Newyddion Cymru Ar-Lein : Wales News Online

Newyddion Lleol a Chenedlaethol Cymru – Local and National News for Wales

Overall callouts to North Wales Fire and Rescue service only dropped slightly during 2020 lockdown

FIREFIGHTERS in north Wales were called out to only slightly fewer incidents between April and December compared to last year, despite the majority of it seeing lockdown restrictions in place.

A report presented to the North Wales Fire and Rescue Service this week noted that the service attended 3,600 emergency incidents and false alarms during the first three quarters of 2020/21 – representing a drop of 3.7% on the same period in 2019/20 (3,737).
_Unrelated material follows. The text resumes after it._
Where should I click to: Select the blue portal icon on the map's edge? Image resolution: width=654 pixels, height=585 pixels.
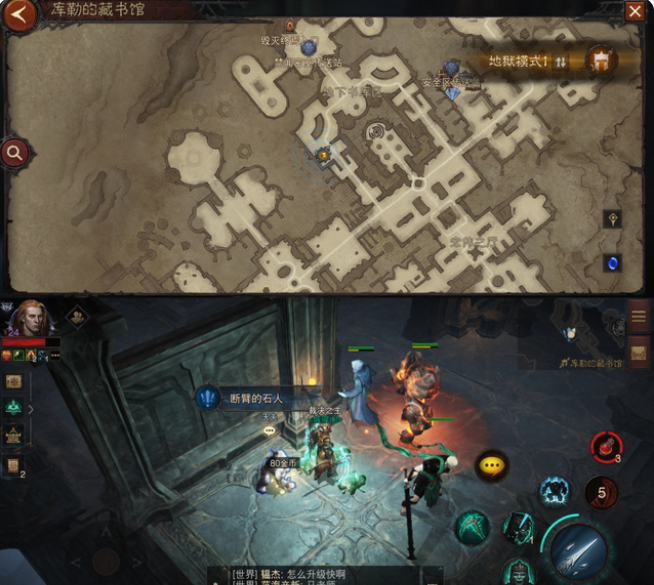[x=612, y=263]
Unsurprisingly perhaps, the period saw a substantial drop in call-outs related to road accidents and deliberate fires, but also an increase in small outdoor fires, which was partially blamed on the closure of recycling centres during much of the time in question.
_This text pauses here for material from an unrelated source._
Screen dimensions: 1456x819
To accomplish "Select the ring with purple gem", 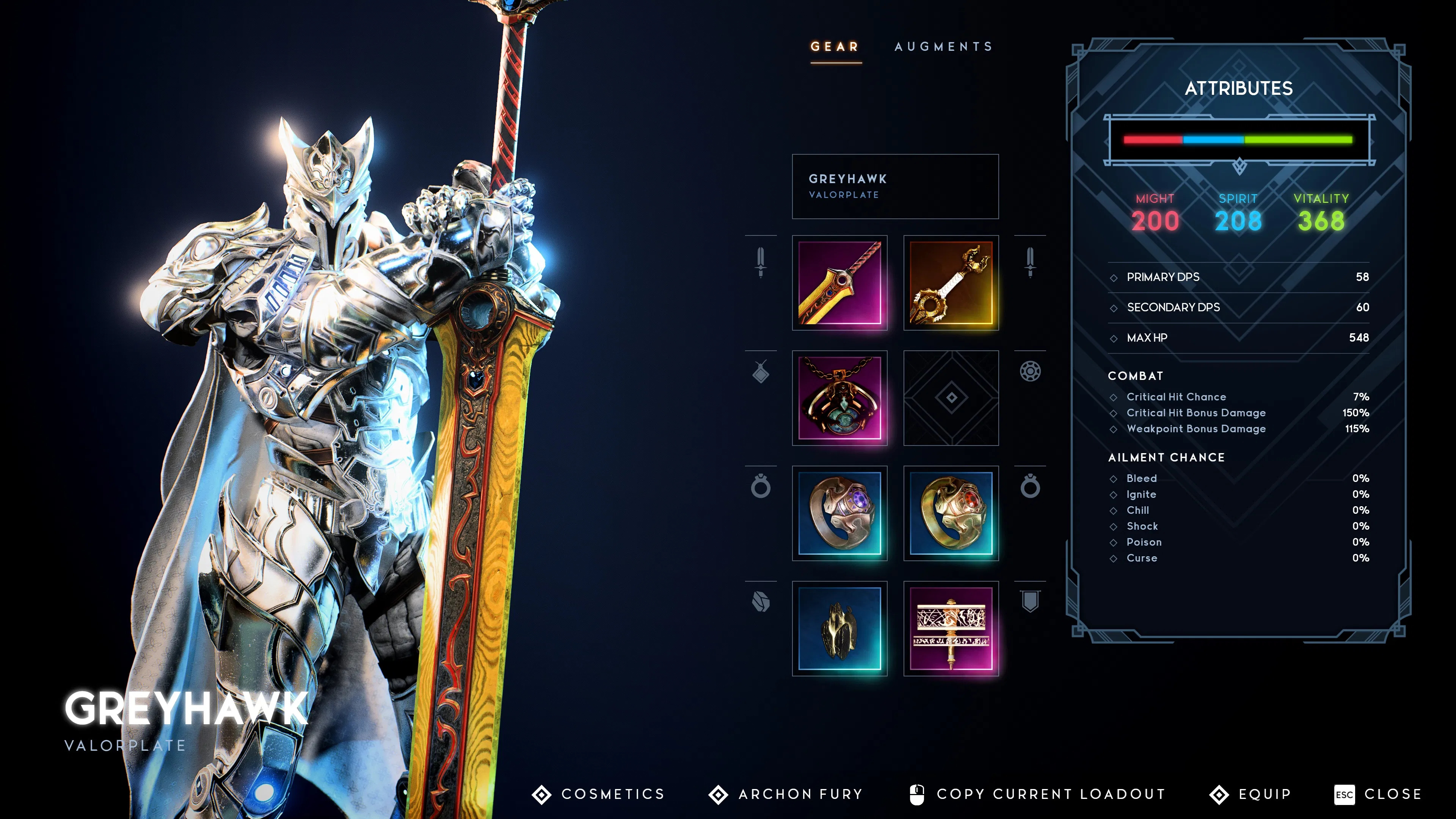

The report added:  “The reduction in RTCs can be attributed to fewer vehicles on the roads during lockdowns. Interestingly, however, the percentage of those RTCs where the service was called upon to extricate or release people from vehicles remained consistent with previous years, at 37%.

“The reduction in deliberate fires combines the continuation of a steady downward trend in deliberate primary fires achieved over the past five years with a 36% reduction in deliberate secondary fires.

“However, calls to small fires in gardens and loose rubbish during lockdowns contributed to a 39% increase in accidental secondary fires.”

The number of call-outs to road traffic collisions fell dramatically from 144 to 81, 30 of which requiring someone to be cut out of the vehicle.

But the number of deaths from accidental fires in homes rose from three to four.

Addressing the Executive Panel Meeting, assistant chief officer Shân Morris added: “During the first quarter, secondary fires were up by almost 20% on the previous year, which are small open air fires resulting in no injuries.

“During the first lockdown it was clear there were more people than usual based from home and using their time to do some work about the house, clearing the garden or burning rubbish in the back garden.

“Sometimes this was down to the recycling centres being closed, and of course some of those fires got out of control and saw call-outs.”

The report was accordingly noted by members of the fire authority.